The **fraction parts** They are divided into three: their numerator, a horizontal or diagonal bar, and their denominator. Therefore, if you want to denote the fraction «a quarter», the notation is 1/4, where the number above the bar is the numerator and the number below is the denominator.

When you talk about fractions, you are really talking about the parts into which the whole of something must be divided. The numbers that make up a fraction are integers, that is, the numerator and denominator are whole numbers with the proviso that the denominator must always be different from zero.

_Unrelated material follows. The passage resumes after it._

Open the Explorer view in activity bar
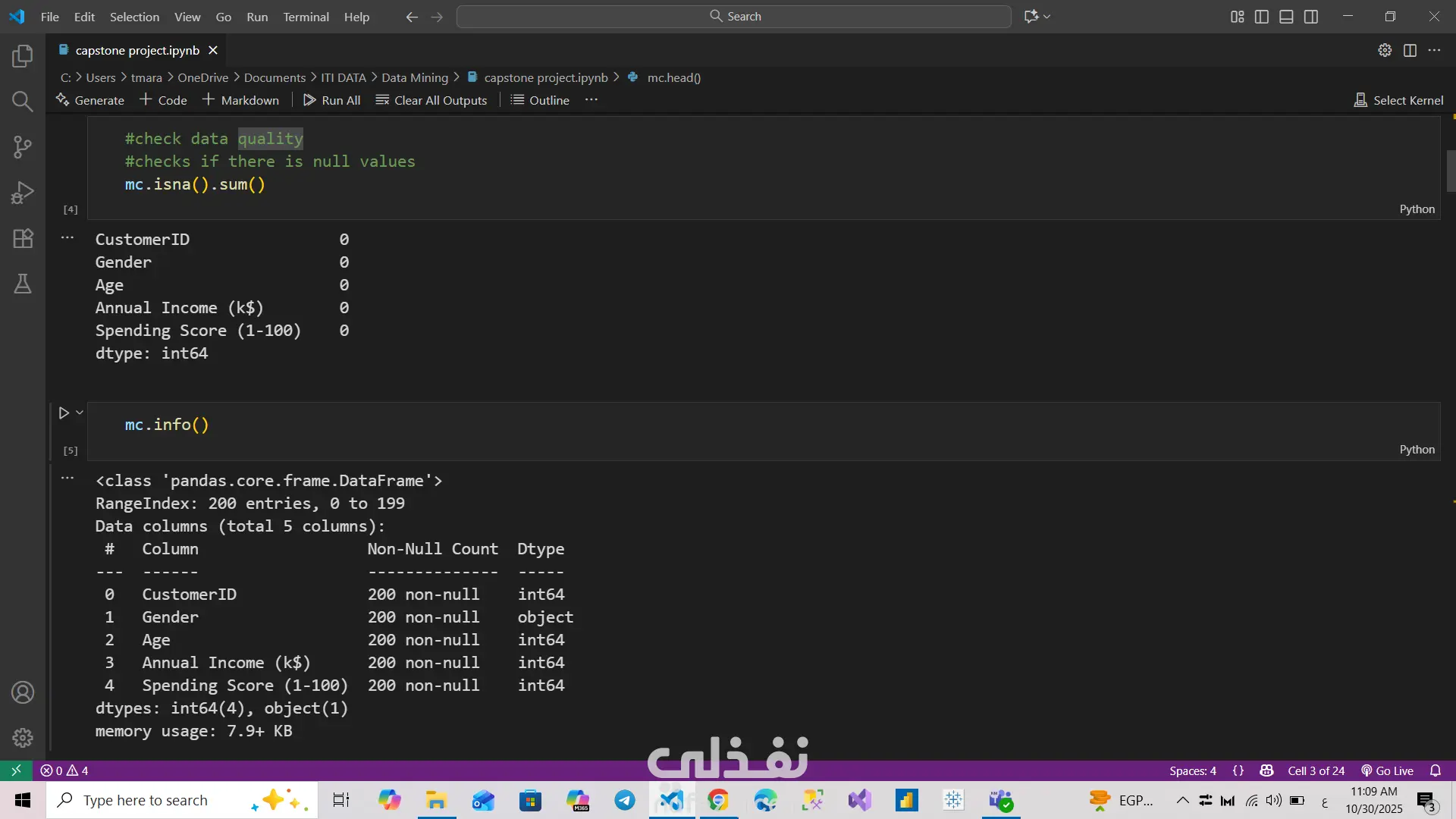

Therefore, the parts of the fraction are:

The numerator (top). The denominator (bottom).

**Definition**

The formal mathematical definition of fractions is: the set formed by all elements of the form p/q, where «p» and «q» are integers with «q» other than zero.

This set is called the set of rational numbers. Rational numbers are also called broken numbers.

Given any rational number in its decimal expression, you can always find the fraction that generates it.

**Examples of the use of fractions**

The basic way in which a child is taught the concept of a fraction is by dividing up pieces of an object, or a set of objects. For example:

**Birthday cake**

If you want to divide a circular birthday cake among 8 children such that all children are given the same amount of cake.

It begins by dividing said cake into 8 equal parts as in the figure below. Then each child is given a piece of cake.

The way to represent the fraction (portion) of cake that each child got is 1/8, where the numerator is 1, since each child received only one piece of cake, and the denominator is 8, since the cake was cut into 8 equal parts.

**Candies**

Maria bought 5 candies for her two children. He gave Juan 2 candies and Rosa gave him 3 candies.

The total number of candies is 5 and all 5 must be distributed. According to the distribution that María made, Juan received 2 candies out of 5 in total, so the fraction of candies that he received is 2/5.

Since Rosa was given 3 candies out of a total of 5 candies, the fraction of candies that Rosa received was 3/5.

**rectangle fence**

Roberto and José must paint a rectangular fence which is divided into 17 vertical boards of equal dimensions as shown in the figure below. If Roberto painted 8 boards, what fraction of the fence did José paint?

The total number of vertical boards of the same size in the fence is 17. The fraction of the fence that Roberto painted is obtained using the number of boards painted by Roberto as the numerator of the fraction and the denominator is the total number of boards, that is, 17 .

Then, the fraction of the fence painted by Roberto was 8/17. To complete painting the entire fence, it is necessary to paint 9 more boards.

These 9 tables were painted by José. This indicates that the fraction of the fence that José painted was 9/17.

**References**

Almaguer, G. (2002). *Mathematics 1.* Editorial Limusa.

Bussel, L. (2008). *Pizza by pieces: fractions!* Gareth Stevens.

Cofré, A., & Tapia, L. (1995). *How to Develop Mathematical Logical Reasoning.* University Press.

From sea. (1962). *Mathematics for the workshop.* reverse.

Lira, M. L. (1994). *Simon and mathematics: mathematics text for the second grade: student’s book.* Andres Bello.

Palmer, CI, & Bibb, SF (1979). *Practical Math: Arithmetic, Algebra, Geometry, Trigonometry, and Slide Rule* (reprint ed.). reverse.